COVID: L’ANNUNCIO IMPROVVISO DI SPERANZA SULLA QUARTA DOSE

L’Europa discute del tema di una quarta dose di vaccino anti-Covid, e lo fa cercando una strada all’insegna dell’unità. Intervenendo al Consiglio dei ministri europei della Salute, Roberto Speranza ha dichiarato: “Penso che sia arrivato il momento di discutere insieme, a livello europeo, su come affrontare le prossime settimane e, in modo particolare, lavorare per avere una posizione univoca su tempi e fasce generazionali a cui somministrare la quarta dose (di vaccino contro il Covid, ndr). Scelte non omogenee nei diversi Paesi Ue finiscono solo per disorientare. […] Chiedo si dia mandato alla Commissione d’intesa con la presidenza di turno di fare in tempi stretti una proposta in tal senso basata esclusivamente sull’evidenza scientifica”.

Con queste parole, il ministro della Salute italiano, Roberto Speranza, ha voluto chiedere unione e chiarezza informativa; delle linee guida che scandiscano l’operato dei vari Paesi Membri.

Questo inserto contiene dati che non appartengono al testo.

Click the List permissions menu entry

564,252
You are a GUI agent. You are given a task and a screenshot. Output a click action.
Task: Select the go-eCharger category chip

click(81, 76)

COM’È LA SITUAZIONE ATTUALE

Come sappiamo in Italia la “quarta dose” del vaccino anti-Covid viene somministrata ai soggetti over 12 gravemente immunodepressi, ovvero “i soggetti con marcata compromissione della risposta immunitaria, per cause legate alla patologia di base o a trattamenti farmacologici e ai soggetti sottoposti a trapianto di organo solido”. Tecnicamente, più che parlare di quarta dose, si tratta della dose booster, a conclusione del ciclo primario vaccinale composto da 2 dosi e 1 dose aggiuntiva.

L’Agenzia Italiana del Farmaco (Aifa), per quanto riguarda la possibilità di somministrare la quarta dose del vaccino anti-Covid anche agli anziani, ha deciso che per il momento sono “necessari ulteriori approfondimenti, integrando le evidenze scientifiche internazionali con i dati di studi in corso in Italia”. Ma com’è la situazione negli altri Paesi? Negli USA è stato dato il via alla quarta dose di Pfizer o Moderna per tutti gli over 50, in aggiunta agli immunodepressi che già avevano cominciato il ciclo….una decisione legata alla paura che variante Omicron 2 (BA.2) guadagni ancora terreno e diventi dominante in poche settimane, come già successo in Cina ed Europa.

Come sappiamo l’Israele ha fatto da apripista sulla quarta dose, che viene somministrata agli over 18 le cui condizioni mediche lo richiedano o che siano a grande rischio per gli effetti del virus, a distanza di almeno 4 mesi dalla terza dose. Anche tutti soldati israeliani possono ricevere la quarta dose di vaccino, sempre se over 18 e dopo 4 mesi dalla terza dose. La risalita dei contagi legata alla variante Omicron 2 potrebbe spingere il governo di Boris Johnson e le autorità sanitarie ad anticipare la quarta dose a partire da questa settimana. Per adesso la campagna vaccinale è limitata a una platea di 5 milioni di persone fra over 75enni, immunodepressi dai 12 anni in su e ospiti delle case di riposo.